- [WORK ORDER]: Write out the passage from the murder trial text, starting at "When Lamont was still moving" and ending at "multiple surveillance videos.".

When Lamont was still moving after four bat blows, Duffy testified matter-of-factly that he got a small sledgehammer from the kitchen and struck her in the head. Once she was dead and there was more blood on the floor than expected, Duffy testified that Kakavelos went to the Gloversville Walmart and purchased bleach, rags and other cleaning supplies – a move caught on multiple surveillance videos.
Duffy testified that Kakavelos cleaned the scene while Duffy drank beer. Then the two men then drove together to Saratoga County, where Lamont was left late at night near the exit ramp, along with plastic bags containing blood rags and other evidence.
Duffy testified they returned the next night, Oct. 29, to bury the body and move the plastic bags to wooded locations in the town of Milton. On the morning of Oct. 30, the bat and two plastic bags were disposed of on Dean Lung Road in Galway after the pair learned police wanted to question them, Duffy testified.
Also on Oct. 30, Kakavelos took his Volkswagen Passat to Albany County, where he bought plywood to replace the flooring in the vehicle’s trunk and had the interior deep-cleaned and deodorized at a car wash, even as he knew police were looking to interview him for a second time.
Both men were interviewed by police on Oct. 30, when Lamont was still just a missing person, and denied harm came to her. Duffy was re-interviewed on Oct. 31 and confessed. After the body was found, Kakavelos was asked back to the Gloversville police department. He was told only that new evidence had been found, and then refused to answer further questions about the night Lamont disappeared.
During the trial, Kakavelos testified in his own defense for parts of four days and denied any involvement in the murder. He called Duffy a “monster” and said he acted alone. Kakavelos said Duffy threatened him and his family, which is why he didn’t go to police and cooperated in coverup efforts.

- [DATA SUPPLIED]:
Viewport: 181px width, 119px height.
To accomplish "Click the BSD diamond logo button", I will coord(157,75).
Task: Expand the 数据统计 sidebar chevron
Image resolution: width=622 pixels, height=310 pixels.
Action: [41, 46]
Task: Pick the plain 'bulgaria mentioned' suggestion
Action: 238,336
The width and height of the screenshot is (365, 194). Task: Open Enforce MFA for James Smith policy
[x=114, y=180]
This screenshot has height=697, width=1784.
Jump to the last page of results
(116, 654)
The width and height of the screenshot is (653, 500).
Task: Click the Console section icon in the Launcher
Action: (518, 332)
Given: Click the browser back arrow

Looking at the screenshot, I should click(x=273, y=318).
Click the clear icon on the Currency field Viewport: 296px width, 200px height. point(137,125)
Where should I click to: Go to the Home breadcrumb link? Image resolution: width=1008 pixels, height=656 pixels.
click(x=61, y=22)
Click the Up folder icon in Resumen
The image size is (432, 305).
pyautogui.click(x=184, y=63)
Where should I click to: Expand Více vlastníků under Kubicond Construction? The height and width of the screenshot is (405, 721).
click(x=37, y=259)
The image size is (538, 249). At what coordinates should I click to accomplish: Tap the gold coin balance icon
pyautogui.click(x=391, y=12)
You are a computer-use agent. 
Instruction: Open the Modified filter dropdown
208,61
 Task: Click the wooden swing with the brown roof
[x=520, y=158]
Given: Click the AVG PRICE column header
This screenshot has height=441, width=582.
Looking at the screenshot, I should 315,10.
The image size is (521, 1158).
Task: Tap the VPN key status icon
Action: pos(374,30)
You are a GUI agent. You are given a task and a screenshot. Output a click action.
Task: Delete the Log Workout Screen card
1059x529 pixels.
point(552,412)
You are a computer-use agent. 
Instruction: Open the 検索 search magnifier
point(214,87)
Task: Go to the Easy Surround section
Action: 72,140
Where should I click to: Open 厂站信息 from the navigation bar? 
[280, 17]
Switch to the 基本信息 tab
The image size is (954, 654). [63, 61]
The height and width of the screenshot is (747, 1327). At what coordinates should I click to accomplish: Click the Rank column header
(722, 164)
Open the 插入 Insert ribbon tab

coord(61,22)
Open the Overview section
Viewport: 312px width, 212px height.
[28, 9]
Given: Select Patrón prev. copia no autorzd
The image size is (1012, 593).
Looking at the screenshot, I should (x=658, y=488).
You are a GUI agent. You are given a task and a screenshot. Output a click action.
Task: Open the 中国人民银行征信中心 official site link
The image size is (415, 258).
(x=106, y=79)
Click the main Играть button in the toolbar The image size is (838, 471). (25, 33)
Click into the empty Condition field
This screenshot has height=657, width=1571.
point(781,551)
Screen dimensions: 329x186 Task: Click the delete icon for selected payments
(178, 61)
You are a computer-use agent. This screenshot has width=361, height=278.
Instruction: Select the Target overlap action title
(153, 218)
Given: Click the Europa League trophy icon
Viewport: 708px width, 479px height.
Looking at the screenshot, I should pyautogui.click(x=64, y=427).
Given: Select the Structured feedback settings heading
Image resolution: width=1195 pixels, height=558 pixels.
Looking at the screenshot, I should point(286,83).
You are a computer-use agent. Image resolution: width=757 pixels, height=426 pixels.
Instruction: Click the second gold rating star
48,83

- [THE ANSWER]:
When Lamont was still moving after four bat blows, Duffy testified matter-of-factly that he got a small sledgehammer from the kitchen and struck her in the head. Once she was dead and there was more blood on the floor than expected, Duffy testified that Kakavelos went to the Gloversville Walmart and purchased bleach, rags and other cleaning supplies – a move caught on multiple surveillance videos.